There was a silence.
“And the worst thing,” Dudley said heavily, “is that I cannot ever tell her that I am sorry that I hurt her so badly. I was always thinking of myself; I was always thinking of the queen; I was chasing my own damned ambition and I did not think what I was doing to her. God forgive me, I put the thought of her away from me, and now she has taken me at my word, and gone away from me, and I will never see her again, and never touch her, and never see her smile. I told her I did not want her anymore, and now I do not have her.”
“I will leave you,” Cecil said quietly. “I did not come to intrude on your grief; but just to tell you that in all the world, at least you have one friend.”
Dudley raised his head and reached out his hand for Cecil.
The older man gripped it hard. “Courage,” he said.
“I cannot tell you how thankful I am that you came,” Robert said. “Will you remember me to the queen? Urge her to let me come back to court as soon as the verdict is known. I won’t be dancing for a while, God knows, but I am very lonely here, Cecil. It is exile as well as mourning.”
“I’ll speak to her for you,” Cecil assured him. “And I will pray for you, and for Amy’s soul. You know, I remember her on her wedding day. She just shone with happiness; she loved you so much. She thought you the finest man in the world.”
Dudley nodded. “God forgive me for teaching her differently.”
Windsor Castle
Memorandum to the queen
Saturday 14th September 1560
1. The jury has delivered a verdict of accidental death on Amy Dudley and so Sir Robert may return to court to his usual duties, if you wish.
2. The scandal of his wife’s death will always cling to his name; he knows this, and so do we all. You must never, by word or deed, indicate to him that this shame could ever be overcome.
3. And so you will be safe from any further proposals of marriage from him. If you must continue your love affair it must be with the utmost discretion. He will now understand this.
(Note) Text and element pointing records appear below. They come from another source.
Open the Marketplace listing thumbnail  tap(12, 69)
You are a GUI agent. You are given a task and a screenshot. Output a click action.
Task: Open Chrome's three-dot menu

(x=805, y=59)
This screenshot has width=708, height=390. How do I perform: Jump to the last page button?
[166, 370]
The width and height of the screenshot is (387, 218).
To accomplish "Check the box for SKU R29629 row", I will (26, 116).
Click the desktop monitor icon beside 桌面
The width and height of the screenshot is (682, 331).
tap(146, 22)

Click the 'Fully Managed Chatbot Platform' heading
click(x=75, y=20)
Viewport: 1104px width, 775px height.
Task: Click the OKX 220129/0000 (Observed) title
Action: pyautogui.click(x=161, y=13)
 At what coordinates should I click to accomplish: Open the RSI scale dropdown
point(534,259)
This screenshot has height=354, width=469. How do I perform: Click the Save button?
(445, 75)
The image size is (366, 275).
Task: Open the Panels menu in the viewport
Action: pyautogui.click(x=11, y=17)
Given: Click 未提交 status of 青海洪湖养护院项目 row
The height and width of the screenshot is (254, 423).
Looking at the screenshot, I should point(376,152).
4. The matter of your marriage must be urgently addressed: without a son and heir we are all working for nothing.
5. I shall bring to you tomorrow a new proposal from the archduke that I think will be much to our advantage. Sir Robert cannot oppose such a marriage now.
Thomas Blount, Dudley’s man, stood at the back of the church of St. Mary the Virgin at Oxford and watched the Dudley standard of the ragged staff and bear ride past him at slow march, followed by the elaborate black-draped coffin that was all that was left of little Amy Robsart.
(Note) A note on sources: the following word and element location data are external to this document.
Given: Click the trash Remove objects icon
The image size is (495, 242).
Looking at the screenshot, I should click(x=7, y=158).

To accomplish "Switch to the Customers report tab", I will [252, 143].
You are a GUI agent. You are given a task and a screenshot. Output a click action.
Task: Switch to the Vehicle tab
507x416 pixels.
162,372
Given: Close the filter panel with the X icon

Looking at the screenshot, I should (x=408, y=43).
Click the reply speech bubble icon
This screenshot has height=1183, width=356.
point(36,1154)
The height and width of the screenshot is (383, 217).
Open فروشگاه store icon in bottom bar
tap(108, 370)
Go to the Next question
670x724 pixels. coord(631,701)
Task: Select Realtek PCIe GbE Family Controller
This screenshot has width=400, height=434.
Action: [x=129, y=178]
It was all done just as it should be. The queen was represented, and Sir Robert was not there, as was the custom. Amy’s half-brothers and the Forsters were there to show Lady Dudley every respect in death that she had lacked in the last days of her life. Lizzie Oddingsell did not attend; she had gone back to her brother’s house, filled with such anger and grief that she would speak to no one of her friend except to say once, “She was no match for him,” which Alice Hyde gleefully fell on as proof of murder, and which William saw as a fair description of a marriage that had been ill-starred from start to finish.
Thomas Blount waited to see the body interred and the earth shoveled in the ground. He was a thorough man, and he worked for a meticulous master. Then he went back to Cumnor Place.
Amy’s maid, Mrs. Pirto, had everything ready for him, as he had ordered. Amy’s box of jewels, locked with their key, Amy’s best gowns, folded neatly and wrapped with bags of lavender heads, the linen from her bed, the furniture that traveled with her wherever she went, her box of personal goods: her sewing, her rosary, her purse, her gloves, her little collection of wax seals cut from the letters that Robert had sent her over the eleven years of their marriage, and all his letters, tied with a ribbon and arranged by date, worn by constant handling.